Version: Latest (4.60.0)

Insights

Introduction

The Insights accelerator is a collection of flows that can be used to analyze the data in the Content Store. To use the Insights accelerator, you need to have Elasticsearch installed and running. For more comprehensive information on how to configure Elasticsearch, please refer to the Elasticsearch docs. For a quick installation guide follow Quick Installation Steps of Elasticsearch & Kibana chapter below.

The first flow Insights (1. Analysis) is the flow that performs the analysis on the Content Store and enriches the data with insights. The second flow Insights (2. Ingest) is the flow that ingests the data into Elasticsearch.

note

One of the supported analysis, is the analysis of duplicates. In order to calculate the duplicates, the BINARY documents in the Content Store must contain a hash. If the BINARY documents do not contain a hash, the duplicates analysis will not work as expected. You can use the Calculate hash accelerator to calculate the hash of a BINARY documents.

After the data is ingested into Elasticsearch you can use Kibana to visualize the data. For more comprehensive information on how to install and run Kibana, please refer to the Kibana docs. For a quick installation guide follow Quick Installation Steps of Elasticsearch & Kibana chapter below. As part of this accelerator, a pre-configured set of Kibana dashboards is provided in the same folder where you found this accelerator. These dashboards can be imported into Kibana.

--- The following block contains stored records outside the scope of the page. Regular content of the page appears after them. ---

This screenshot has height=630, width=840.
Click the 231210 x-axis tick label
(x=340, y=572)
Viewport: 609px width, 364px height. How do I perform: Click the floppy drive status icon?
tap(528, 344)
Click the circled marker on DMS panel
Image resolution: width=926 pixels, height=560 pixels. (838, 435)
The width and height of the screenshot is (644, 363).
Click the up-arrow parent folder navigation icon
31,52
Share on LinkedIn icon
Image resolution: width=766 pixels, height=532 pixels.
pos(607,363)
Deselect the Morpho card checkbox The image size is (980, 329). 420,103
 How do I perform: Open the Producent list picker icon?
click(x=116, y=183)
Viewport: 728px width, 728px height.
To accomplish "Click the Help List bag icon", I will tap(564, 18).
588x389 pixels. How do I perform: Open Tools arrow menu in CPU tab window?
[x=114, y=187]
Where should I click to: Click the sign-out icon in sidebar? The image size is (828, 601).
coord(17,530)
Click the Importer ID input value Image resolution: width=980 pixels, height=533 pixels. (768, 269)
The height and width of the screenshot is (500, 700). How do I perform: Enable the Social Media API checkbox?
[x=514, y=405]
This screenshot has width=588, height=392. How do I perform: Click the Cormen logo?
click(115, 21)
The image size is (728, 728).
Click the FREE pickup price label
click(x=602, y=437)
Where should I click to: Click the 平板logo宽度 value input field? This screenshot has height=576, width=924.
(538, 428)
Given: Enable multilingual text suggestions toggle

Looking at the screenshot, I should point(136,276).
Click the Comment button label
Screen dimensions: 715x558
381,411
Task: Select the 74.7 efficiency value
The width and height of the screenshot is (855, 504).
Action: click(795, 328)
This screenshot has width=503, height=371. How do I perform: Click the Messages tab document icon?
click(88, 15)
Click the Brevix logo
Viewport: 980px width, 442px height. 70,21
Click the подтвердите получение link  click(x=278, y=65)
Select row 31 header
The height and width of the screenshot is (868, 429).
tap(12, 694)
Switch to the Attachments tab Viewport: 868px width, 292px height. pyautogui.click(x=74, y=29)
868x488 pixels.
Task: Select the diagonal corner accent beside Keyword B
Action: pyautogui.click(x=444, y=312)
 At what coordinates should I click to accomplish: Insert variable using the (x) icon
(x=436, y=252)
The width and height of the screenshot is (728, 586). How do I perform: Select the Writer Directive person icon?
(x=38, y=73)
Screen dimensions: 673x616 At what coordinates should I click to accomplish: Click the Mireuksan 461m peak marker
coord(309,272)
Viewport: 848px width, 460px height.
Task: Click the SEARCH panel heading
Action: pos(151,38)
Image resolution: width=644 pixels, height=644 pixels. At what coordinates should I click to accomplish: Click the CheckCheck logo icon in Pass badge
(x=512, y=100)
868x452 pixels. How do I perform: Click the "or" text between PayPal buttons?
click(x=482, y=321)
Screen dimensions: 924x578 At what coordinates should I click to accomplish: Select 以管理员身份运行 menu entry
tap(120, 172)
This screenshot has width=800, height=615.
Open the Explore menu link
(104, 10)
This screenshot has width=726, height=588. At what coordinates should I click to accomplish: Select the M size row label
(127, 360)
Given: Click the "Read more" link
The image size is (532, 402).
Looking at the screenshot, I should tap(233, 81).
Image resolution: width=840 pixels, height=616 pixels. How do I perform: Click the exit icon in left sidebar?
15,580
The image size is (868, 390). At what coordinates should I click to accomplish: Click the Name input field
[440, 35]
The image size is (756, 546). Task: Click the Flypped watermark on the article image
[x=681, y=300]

For more information on how to import dashboards into Kibana, please refer to the Kibana saved objects.

A wealth of insights can be obtained, including but not limited to:

Insights into the total number and size of the content
Insights into the structure of the content
Insights into versions and translations
Insights into duplicates
Insights quality and completeness of metadata
Insights into the content lifecycle

Quick Installation Steps

1. Download Elasticsearch and Kibana

Elasticsearch download package | Kibana download package

2. Unzip downloaded packages in the Software Repository

3. Run Elasticsearch for the first time

Navigate to the Elasticsearch root directory (e.g., D:\Software\elasticsearch-9.3.2).
In the address bar, type cmd and press Enter.
In the Command Prompt, type bin\elasticsearch and press Enter.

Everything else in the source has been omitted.